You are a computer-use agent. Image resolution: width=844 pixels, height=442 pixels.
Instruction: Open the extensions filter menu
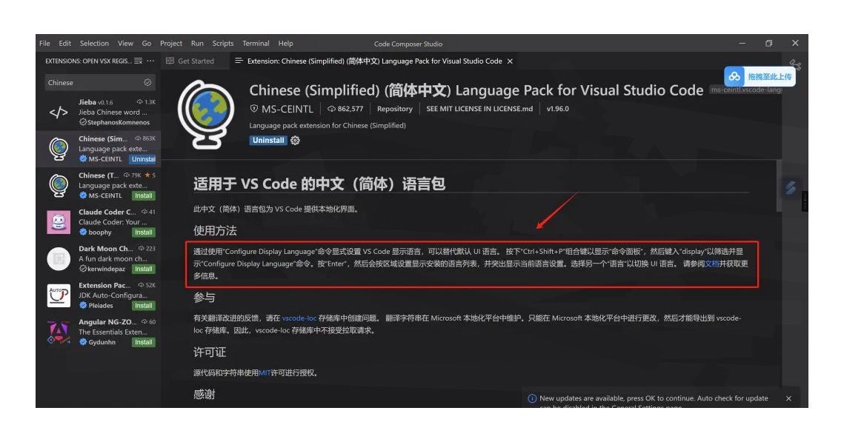(139, 61)
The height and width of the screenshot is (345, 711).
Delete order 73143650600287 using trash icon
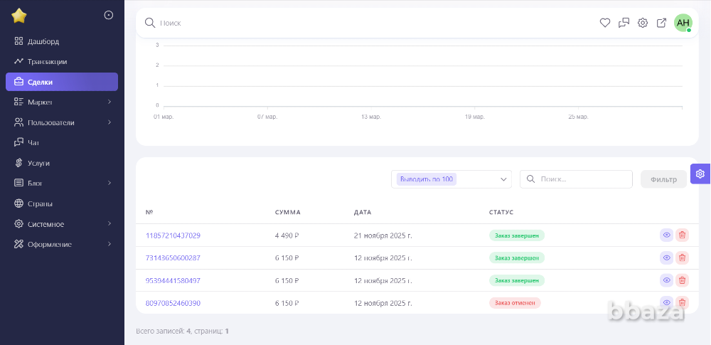682,258
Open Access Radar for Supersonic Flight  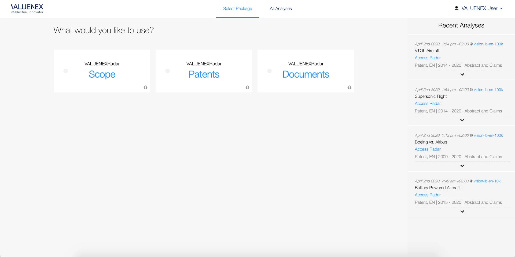pyautogui.click(x=428, y=103)
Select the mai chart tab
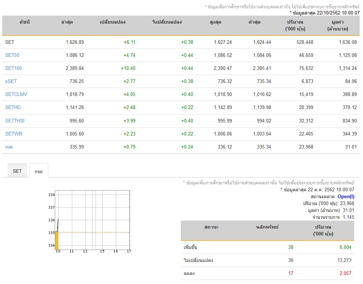Viewport: 363px width, 284px height. (39, 171)
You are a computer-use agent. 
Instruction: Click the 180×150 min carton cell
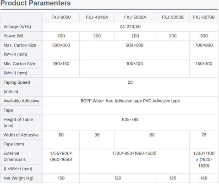point(61,69)
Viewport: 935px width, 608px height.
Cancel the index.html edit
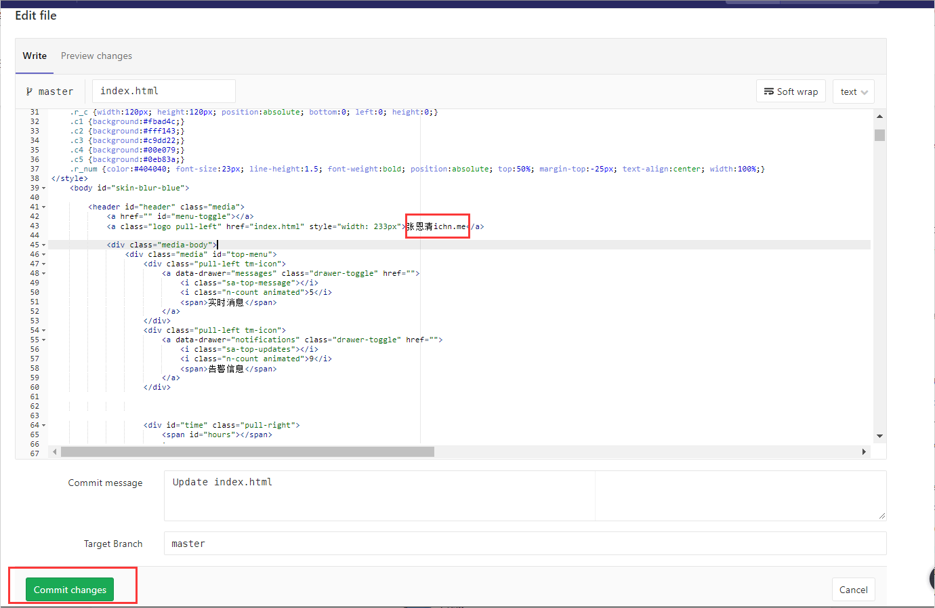(853, 589)
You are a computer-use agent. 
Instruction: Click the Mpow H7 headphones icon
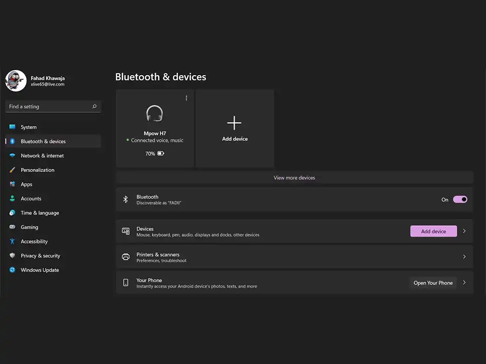point(155,114)
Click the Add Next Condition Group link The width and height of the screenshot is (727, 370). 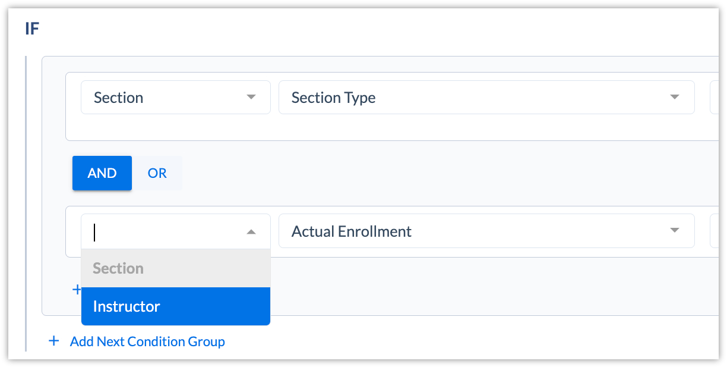coord(147,341)
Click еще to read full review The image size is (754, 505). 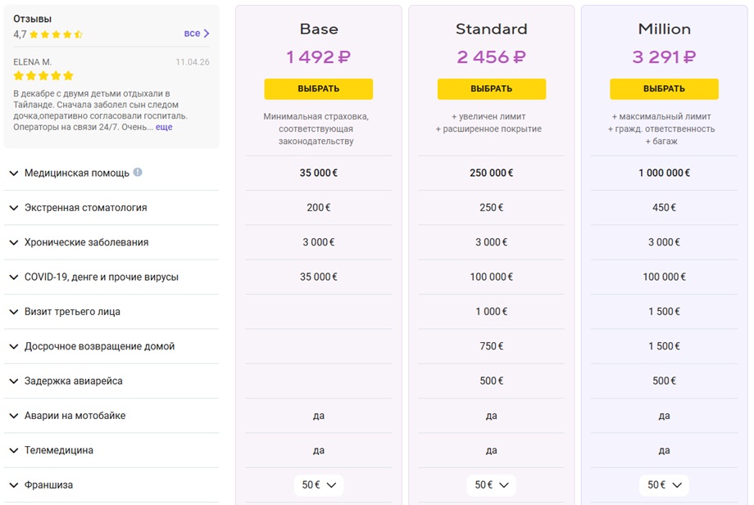click(164, 127)
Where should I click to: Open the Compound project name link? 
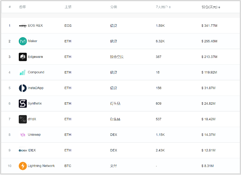(36, 72)
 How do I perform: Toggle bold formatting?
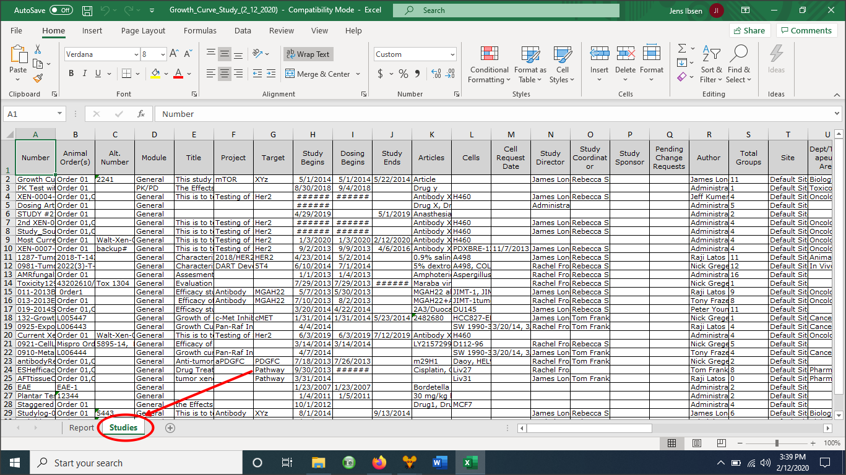[71, 74]
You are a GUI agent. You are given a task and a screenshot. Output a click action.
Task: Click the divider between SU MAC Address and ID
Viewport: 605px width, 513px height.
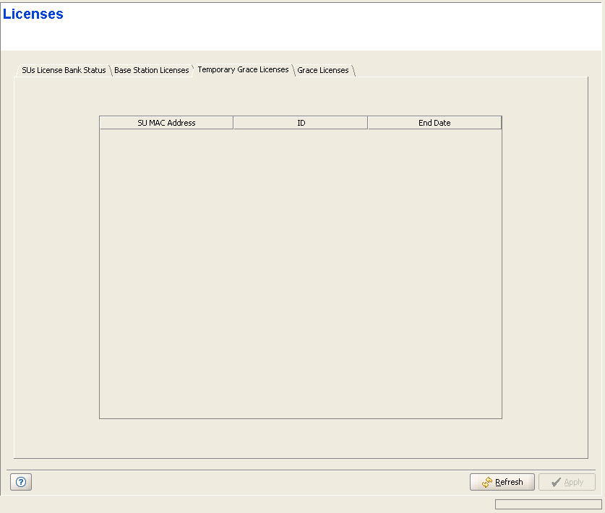(233, 123)
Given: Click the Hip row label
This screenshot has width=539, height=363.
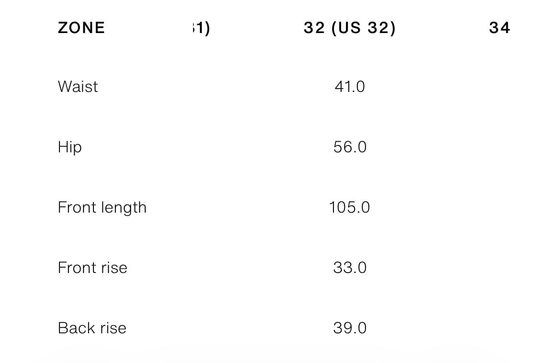Looking at the screenshot, I should [69, 147].
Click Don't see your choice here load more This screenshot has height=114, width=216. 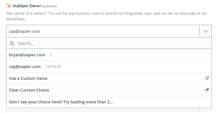coord(109,102)
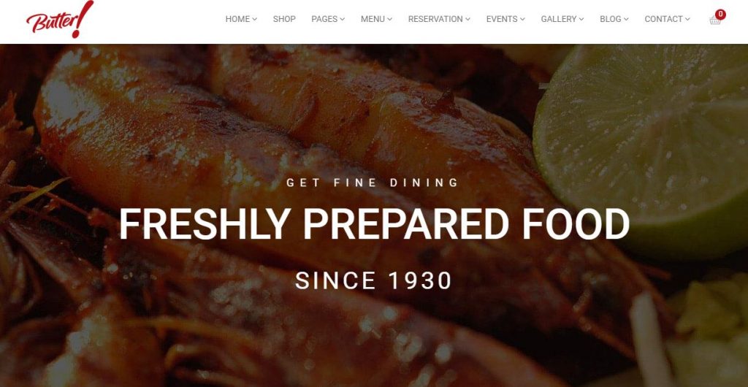Expand the Blog dropdown chevron
Screen dimensions: 748x387
coord(626,19)
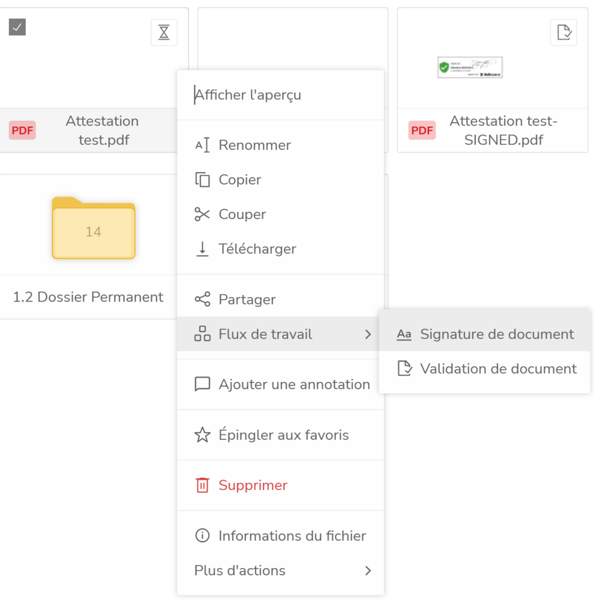Viewport: 594px width, 601px height.
Task: Click the hourglass pending icon on Attestation test.pdf
Action: [164, 32]
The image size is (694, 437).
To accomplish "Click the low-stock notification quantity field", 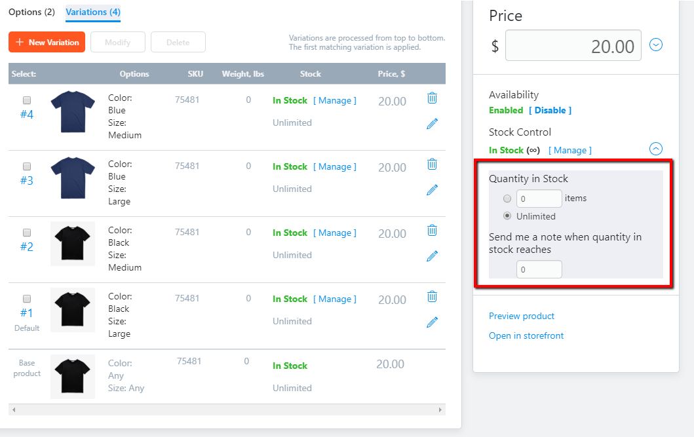I will tap(539, 269).
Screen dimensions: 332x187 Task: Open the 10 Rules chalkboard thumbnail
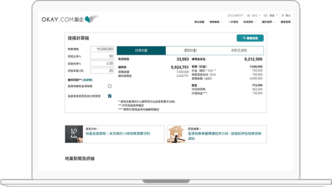(74, 134)
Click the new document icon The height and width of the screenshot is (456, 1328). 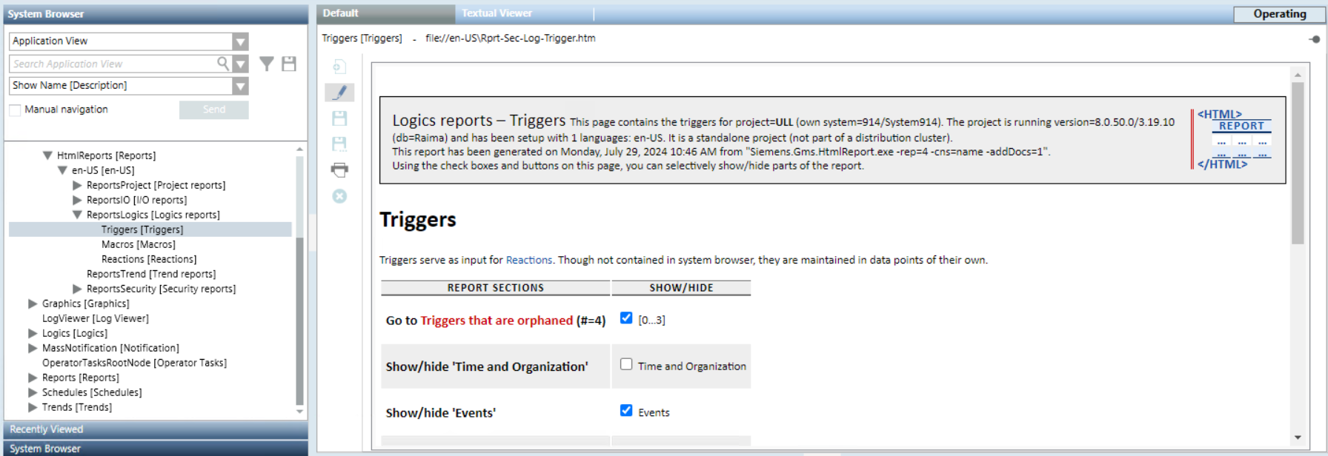click(339, 67)
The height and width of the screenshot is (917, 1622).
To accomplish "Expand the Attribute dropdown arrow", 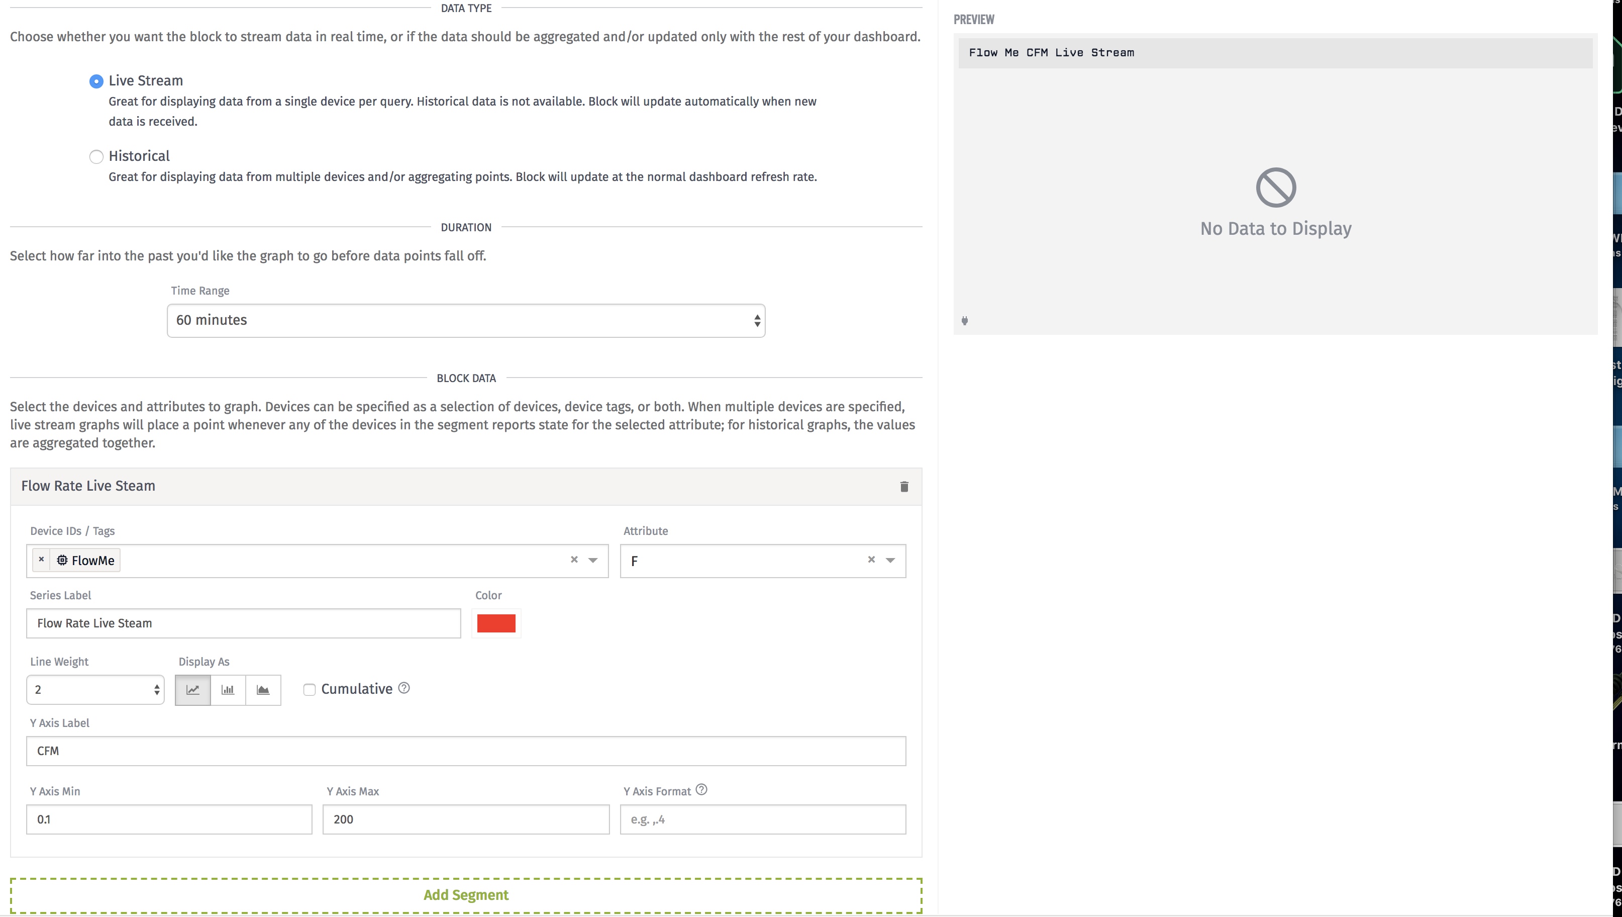I will tap(890, 560).
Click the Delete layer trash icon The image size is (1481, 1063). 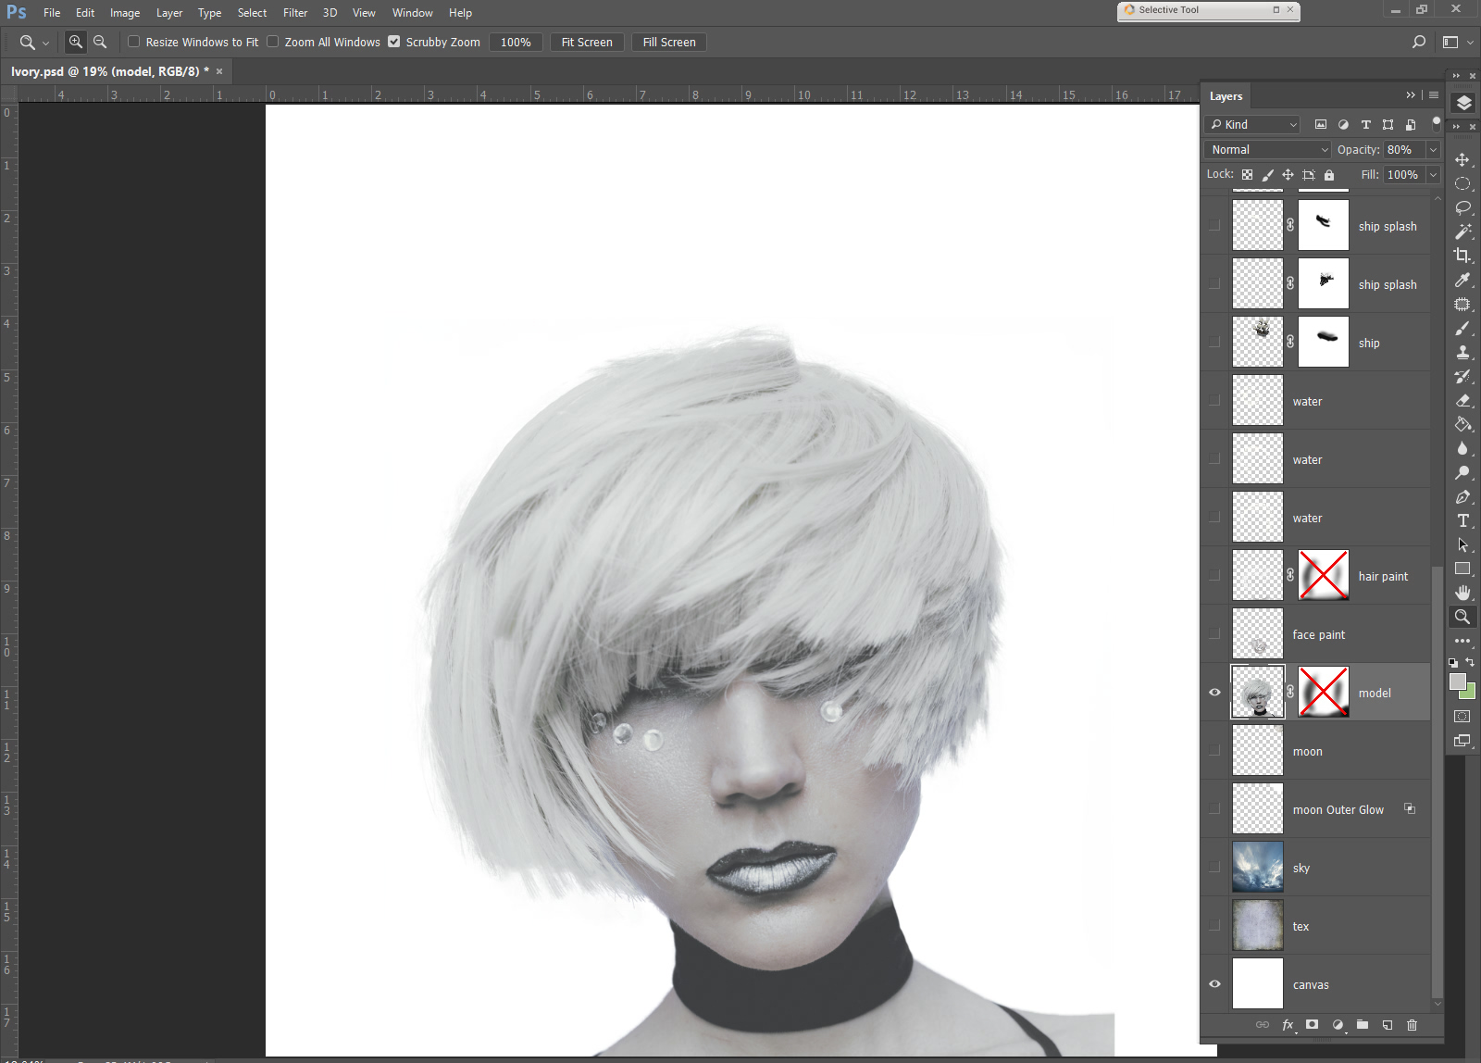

→ What you will do
Rename "row label" to "column label" in the listing stretch from the line containing "How do I perform: Toggle bold formatting?" through the line containing "Looking at the", and give those lines again with nothing else changed. Leave the pictures out.

→ Solution to the problem
 How do I perform: Toggle bold formatting?
[71, 74]
You are a GUI agent. You are given a task and a screenshot. Output a click action.
Task: Click the divider between SU MAC Address and ID
Viewport: 605px width, 513px height.
(233, 123)
Given: Click the Hip column label
This screenshot has width=539, height=363.
Looking at the screenshot, I should [69, 147].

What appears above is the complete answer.